2. Tools lack curiosity. This is primarily because nothing is going to ever be quite as interesting as they are. Unless you are dead inside, meeting someone new and the ensuing getting-to-know-you process is quite exciting. For the next few days, your obsessive mind is filled with the Facebook stalking, the Googling, and the scouring the mutual friend pool in any attempt to unearth more information about your potential new object of interest. Their sense of adventure is non-existent; tools not only do not but are not interested in digging any deeper than the surface and make no attempt to question you further on your interests, desires, or needs. Mind you, they expect that you've checked up on them, and they'll have a convincing excuse why they know nothing about you. The unsaid expectation is that you will become a fan instead of a partner with an opinion, and assimilate his generic interests (see #6). He will often tell you how high his standards are, how he's obsessively picky, and how special you are for him having chosen to spend time with you. The keyword here is "surface" as in, he's trying to hide the fact that there is nothing below it.

Source excerpt
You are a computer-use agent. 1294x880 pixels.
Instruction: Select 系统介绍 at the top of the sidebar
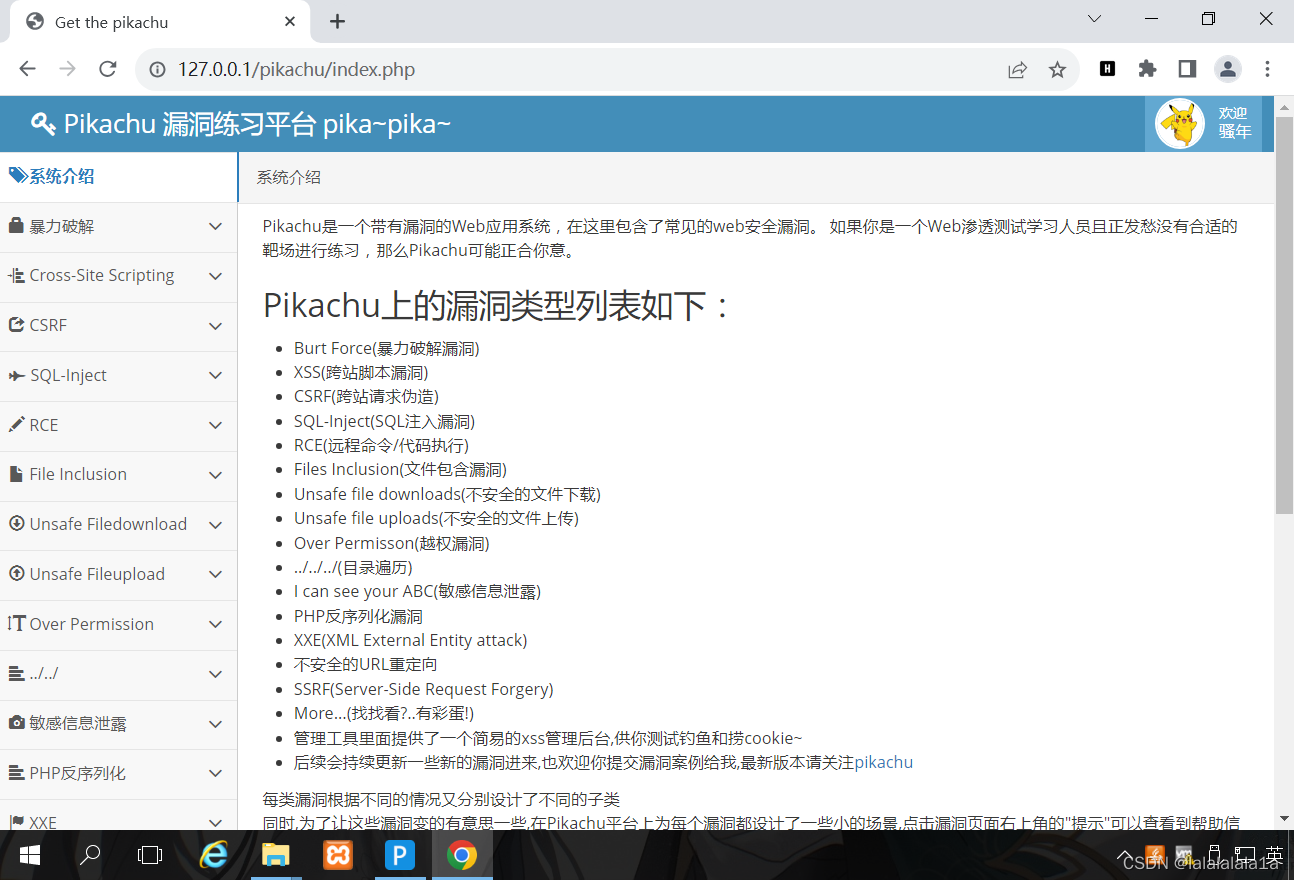[x=52, y=176]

Given request
Please continue the dating-advice piece on why "tools" lack curiosity, picking up right after its last sentence.

Right answer
3. Tools love to tell you how badass and awesome they are. Their cleverly-spun, self-obsessed stories cast them in the limelight as the hero that did something so funny homeless people laughed, or how they walked by the city's best restaurant ever and they knew like half of the people in it. They'll mention that they are fun, that they are smart, that they are a 'good catch', or that they have a great personality -- anything to keep you from having to come to the conclusion yourself. The concept of show-don't-tell escapes this guy, and the only person talking about him is, well, him...and maybe his 19-year-old ex-girlfriend who doesn't know any better. Likewise, if you are actually embarrased for the guy in social situations due to his anemic self-awareness, he's a tool. If, within a couple weeks of knowing the guy, you can predict his every response, he's a tool. As a close friend of mine pointed out: if you have to tell someone how awesome you are, you're probably lying.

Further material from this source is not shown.